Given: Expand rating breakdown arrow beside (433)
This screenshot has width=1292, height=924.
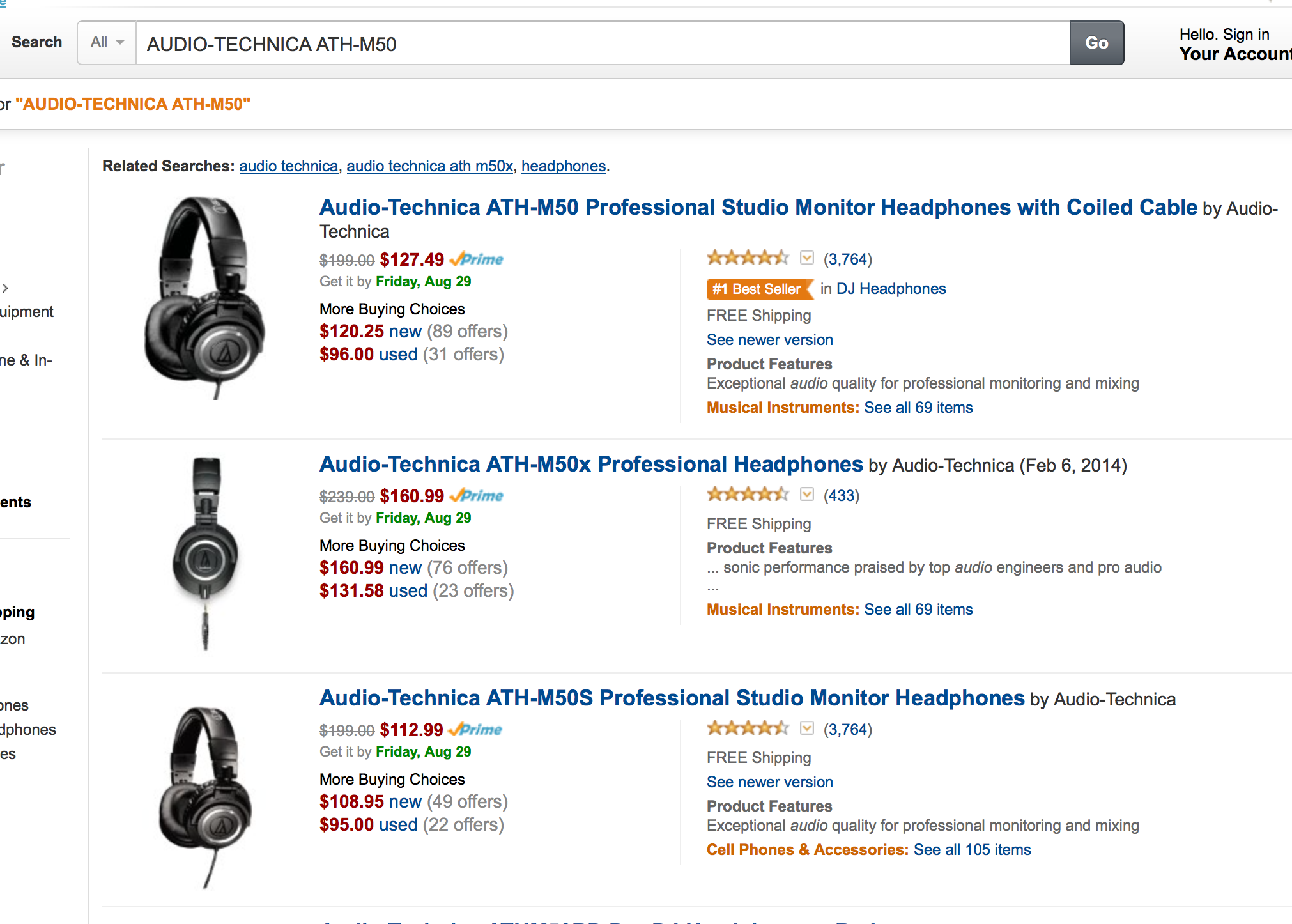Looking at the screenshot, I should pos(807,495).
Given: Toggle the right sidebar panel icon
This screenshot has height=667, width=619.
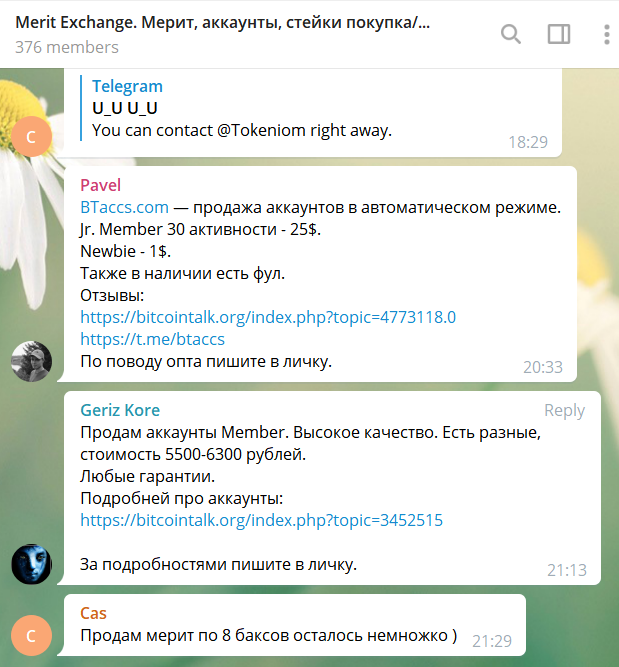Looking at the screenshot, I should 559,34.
===
> _What to work on_
The answer must consist of every line from the entries above that contains "Given".

> _Solution_
Given: Expand rating breakdown arrow beside (433)
Given: Toggle the right sidebar panel icon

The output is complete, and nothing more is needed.